The Expansionism of China and Russia: The Second Coming of Imperialism?
The Legitimacy of an International Order is Put to the Test
Illusion of imperialism: Some countries chase it, while others fear it

NAKANISHI Hiroshi, Professor, Graduate School of Law, Kyoto University

NAKANISHI Hiroshi, Professor, Graduate School of Law, Kyoto University

From the Age of Negotiations to the Age of Power Politics

President Vladimir Putin of Russia visited Shanghai on May 20 and 21, 2014. During his visit, Putin had a summit meeting with President Xi Jinping of the People’s Republic of China. The news media distributed photographs of the two leaders firmly shaking hands all around the world. At the summit, the two heads of state declared a full-scale partnership and new-level strategic cooperative ties between Russia and China. After their talk, Putin and Xi issued a joint statement covering points such as their united opposition to attempts to falsify history and disturb the postwar world order, and the Russo-Chinese co-sponsorship of an event in 2015 to commemorate the 70th anniversary of the victory over German fascism and Japanese militarism, in place of opposition to interference in the internal affairs of another country and one-sided sanctions. Following the summit meeting, Russia and China signed an agreement on the sale of Russian natural gas to China, which they had been negotiating for ten years, and carried out their third joint military drills. With these actions, Russia and China produced the impression that their cooperative connections had deepened.

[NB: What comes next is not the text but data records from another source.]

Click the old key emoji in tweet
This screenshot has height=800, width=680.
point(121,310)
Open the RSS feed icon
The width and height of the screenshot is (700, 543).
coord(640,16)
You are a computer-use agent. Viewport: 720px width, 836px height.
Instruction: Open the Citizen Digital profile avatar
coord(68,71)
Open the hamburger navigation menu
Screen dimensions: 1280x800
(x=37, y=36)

This honeymoon between Russia and China looks like an alliance between nations that are defying the current state of an international order and wish to put an end to the current situation without ruling out the use of force. Indeed, Russia and China have begun to pursue their national interests with the use of force without fearing the souring of relations with Western countries and neighboring states. This tendency is undeniable. Russia decided to incorporate Crimea, which had chosen to become independent from Ukraine based on a lopsided local referendum, into the Russian Federation in March 2014. This Russian decision invited strong criticism and sanctions from the West. In the meantime, China declared the establishment of its air defense identification zone (ADIZ) unilaterally and asked aircraft to provide notification before flying through the zone in November 2013. Recently, Chinese fighters twice caused near misses with scout planes from Japan’s Self-Defense Forces in an area that overlaps the Japanese ADIZ. In May 2014, China National Offshore Oil Corporation (CNOOC) set up a huge oil rig and began wildcat drilling for oil in the waters around the Paracel Islands, a territory in dispute with Vietnam. China has reportedly sent its naval forces to the waters where fishing boats and public vessels from Vietnam and China have entered into repeated skirmishes.

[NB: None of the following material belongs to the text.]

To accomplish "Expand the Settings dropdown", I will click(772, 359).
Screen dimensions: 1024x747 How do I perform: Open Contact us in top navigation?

Russia and China are two immense powers in Eurasia. They are also permanent members of the United Nations Security Council. The attitude described above, which Russia and China have begun to take, has significant implication for international politics because it appears to cross the line the two countries used to abide by. In the past, Russia and China have opposed the administration of international politics led by the West again and again, and have exercised their veto at various times since the end of the Cold War. For example, the two countries opposed the exercise of military power at the United Nations Security Council when conflict broke out in Kosovo in 1999. They have also taken a shared stance to oppose sanctions against North Korea and interventions in the civil war in Syria at the Security Council. Those actions have been diplomatic opposition within an international order.

In contrast, Russia and China have recently used force to take unilateral actions. They represent greater defiance to the legitimacy of an international order. International politics have left the stage of negotiations within an order and moved closer to the stage of a power struggle that involves the use of force or threat.

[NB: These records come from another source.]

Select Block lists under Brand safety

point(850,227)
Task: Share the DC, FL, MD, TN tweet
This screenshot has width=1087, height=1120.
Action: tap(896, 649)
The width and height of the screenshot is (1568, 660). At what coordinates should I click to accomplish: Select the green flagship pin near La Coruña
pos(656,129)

If that is the case, should we in the west take the view that Russia and China have already become expansionist or imperialist states? At this point, we must accurately analyze the sources of the actions taken by these two countries, their intentions and their capacities, instead of placing such strong political labels on them.

To be sure, Russia has infringed on the sovereignty of Ukraine and absorbed a section of the country into its own territory. This was an act that contravened the Budapest Memorandum on Security Assurances, which Ukraine had signed with countries such as Russia and the United States in return for handing over nuclear weapons that it had inherited from the defunct Soviet Union to Russia. We can call this act a unilateral attempt to change the status quo that clearly violated the law of nations.

However, an international order is different from an order within a country. In many cases, it is impractical to understand an international order from the perspective of legitimacy alone. Ukrainian sovereignty over Crimea, whose control was transferred to Ukraine during the Soviet era and where residents of Russian descent comprise the majority, has weak areas politically. In that sense, the status quo contains ambiguity as far as Crimea is concerned. In my opinion, the assessment that the Russian act constituted a decisive change in the current situation is a judgment biased toward legalism.

Speaking of China, the country has taken actions in the South China Sea and East China Sea based on its territorial claims. However, the opportunistic use of theories that are favorable to China’s position stands out in those claims, compared with the generally accepted interpretations of the law of nations. For example, China claims historical rights over the Senkaku Islands, but makes no mention of the fact that it did not claim them until 1971. In the meantime, China is denying the Vietnamese claim over the Paracel Islands on the grounds that Vietnam made no territorial claim over the Islands until 1974.

I must say that China’s stance on the law of nations reflects its weak respect to the notion of the rule of law, which means laws are respected as norms that transcend rulers, and its attachment toward legalism, which considers laws as mere tools for control. It must also be admitted, however, that the legal order concerning territorial rule in China’s coastal waters is not so clearly defined. China is taking overbearing actions within the limits of this ambiguity. Therefore it is not conclusive that China holds a clear resolve to change or destroy the existing situation.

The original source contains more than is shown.